Film / Reviews
A Girl Walks Home Alone at Night
A Girl Walks Home Alone at Night (15)
USA 2014 101 mins Dir: Ana Lily Amirpour Starring: Sheila Vand, Arash Marandi, Marshall Manesh, Mozhan Marnò, Dominic Rains
Iranian films tend to be received rapturously by western critics, largely, one suspects, out of sympathy for the country’s auteurs, who labour under intolerably heavy censorship and face draconian punishment should they fall foul of the authorities. It feels almost churlish to observe that many of these movies are very, very boring indeed – think, for example, of Abbas Kiarstami’s signature exceedingly lengthy shot of a car filmed from a great distance as it trundles down a dusty road.
Connoisseurs of this stuff who anticipate another solidarity snoozeathon from first-time director Ana Lily Amirpour should be warned that within the first 15 minutes we’re introduced to a motley bunch of ‘hos, junkies and thieves and witness a pimp receiving a vigorous blow-job. And that’s before the enigmatic lady vampire starts feasting. Needless to say, although A Girl Walks Home Alone at Night is set in the fictional Iranian Bad City, where everyone speaks Farsi, it was actually shot in Bakersfield, California, with an ex-pat cast.

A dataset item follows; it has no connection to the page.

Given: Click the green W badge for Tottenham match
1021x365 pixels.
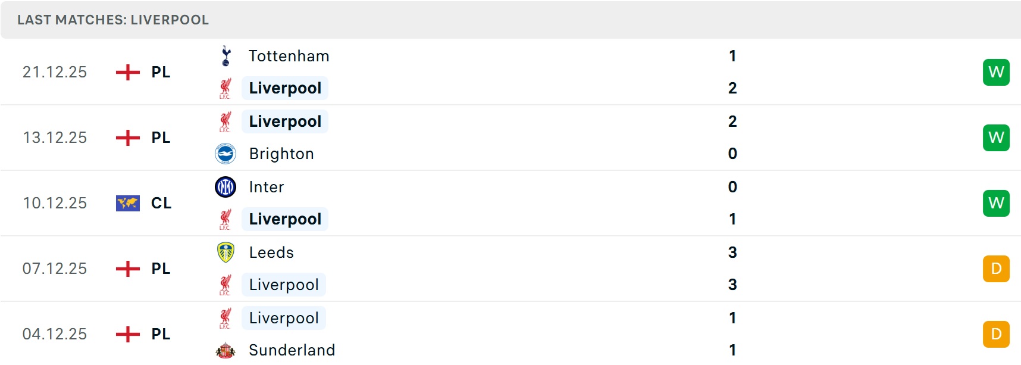Looking at the screenshot, I should point(996,72).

Not unlike Frank Miller’s rather more stylised Sin City, Bad City’s ne’er-do-well denizens lead sleazy lives that occasionally intersect. Rebellious, bequiffed, drug-dealing yoof Arash (Marandi) drives a vintage Ford Thunderbird and seems to have modelled himself on James Dean. He lives with his junkie father Hossein (Manesh), who’s heavily in debt to fearsome, tattooed pimp Saeed (Rains) and is a regular customer of his solitary, aging prostitute (Marnò). Then there’s the mysterious unnamed girl (Vand), who stalks the streets on her skateboard and is swiftly revealed to be a vampire (though the term is never used). She and Arash occasionally cross paths, but the meet-cute, as it would be termed if this were a romcom, occurs when pilled-up Arash staggers home from a party dressed as Dracula, complete with plastic pointy teeth.
Amirpour’s influences are primarily US indie ones, notably Jim Jarumsch and David Lynch. She conjures up a magpie pop culture patchwork, taking in spaghetti westerns and ’80s music, and is clearly more interested in mood and tone than plot. That may come as something of a disappointment to those hoping for a feast of bloodsucking with an exotic twist. Indeed, it’s all rather achingly hipster cool, which gets a bit wearing when the gossamer-thin story fizzles out and the characters resort to meaningful silences. But the film benefits from striking monochrome cinematography and a suitably dreamlike depopulated industrial setting, where fields of oil pumps pound away symbolically. Sheila Vand, who had a small but significant role in Argo, gives great Jean Seberg-esque vampire, her chador billowing behind her like a Victorian gentleman’s cloak as she skateboards through the night. A special mention must also go to the film’s cat wrangler, who coaxes a remarkably relaxed performance from Vand and Marandi’s feline co-star, especially during the final scene.